Monday, June 27, 2011

2011 Spelling Bee Suppression

An interesting situation has come up recently that has always happened to me throughout my life, but I paid no attention to it because I was to busy being distracted by other things, this being that I am quite capable of anything I set myself out to accomplish as I always find resources and avenues to get what needs to be done - done. I have always in the past when I realized this allowed fear and insecurities to suppress my expression where I would give in to the thoughts of 'yeah, but your not that smart and it's too hard', and not apply myself fully to what I was doing. This happened many times in school where I would compare myself to other students and say I am just not able to do that.

Specifically, this one event occurred in second grade, were we where having a spelling bee. I loved spelling bees because I was keen on spelling and it was a fun game that involved the whole class, and at the end we could see who is the best. So I would go against others, and I remember I was going against the 'smartest' kid in our class to win the game. But before I even got the word shown, I said to myself, 'no way I am going to get it out quicker, he is soooo smart.' And of course I did not get it out quick enough, and I lost the spelling bee. But I did know the word, and I did have the ability to say the word in the time needed, but I hesitated and suppressed myself by following my thoughts, so thus I did exactly what I set myself to do, didn't say it quick enough and lost the word game, thus the thoughts became real.

This being a short example of how I and everyone easily sabotages ourselves by following thoughts that in actual real time life in practical living application are simply not true and cause a delay. As I am applying myself in the Desteni I Process and using the tools suggested, I am realizing how capable and self sufficient I am. Showing that I am not my thoughts, I am not what is flying thru my mind telling me 'I suck', but by listening to these thoughts I am accepting them as me thus I have to stop them as well to stop being directed by them. This point of placing myself out there for something to direct me, guide me, and validate me has been a huge fuck up and not necessary. I do not need others to show, guide, or give me direction, but I can be the direction for myself. I am here to support mySELF.  So I realize that I am here as all life, but I must apply myself as a life being to show to myself who I am thus actually live what I am realizing of myself to prove that I am for real. All points always lead to us as physical beings, the physical being an indicator of what is real, and a cool indication to who I am as I walk this process. Am I in my mind or am I here in the physical?

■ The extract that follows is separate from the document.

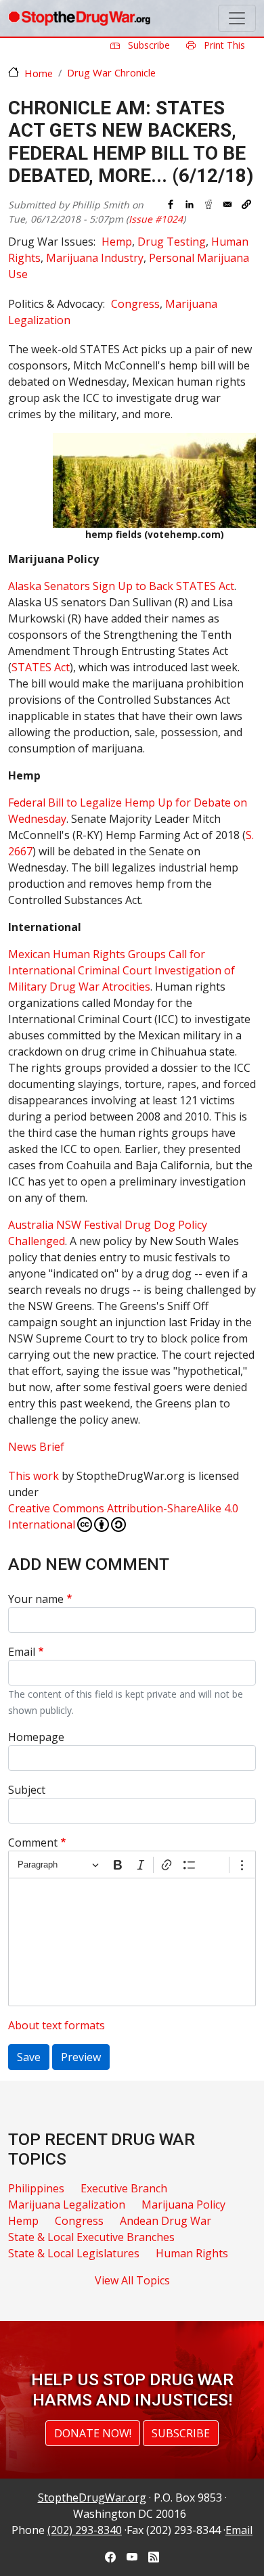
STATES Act (41, 667)
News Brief (36, 1446)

So it's interesting, I am essentially giving myself a path to show myself that I am here, I am able, and I am sufficient...basically I am life free in expression in this physical reality.  Life is becoming highly enjoyable because I am expanding myself more in abilities and experiences, and my acceptance level of life here as one and equal with me creates a sense of freedom and calm that only can be realized thru application I have found. This only proved thru self application in self honesty and self forgiveness, otherwise one will follow the mind and be distracted by thoughts and pictures, which causes the process of self realization to be extended, which is neither good or bad it just takes longer. Obviously, we are looking for this process to be as short as possible due to the atrocities that are being lived by many causing massive suffering on the planet, fascinatingly enough, due to our participation in the mind as thoughts, feelings, and emotions. This process best to be done with support and perspective from those who have walked and are continuing to walk this as life as well as the support from the material at Desteni Site. Visit links on right hand side of blog feed for more perspective on what is know as the desteni process by those who are currently walking it. This being walked to live as a self perfected being to thus bring heaven to earth where life is lived for the only cause being what is best for all.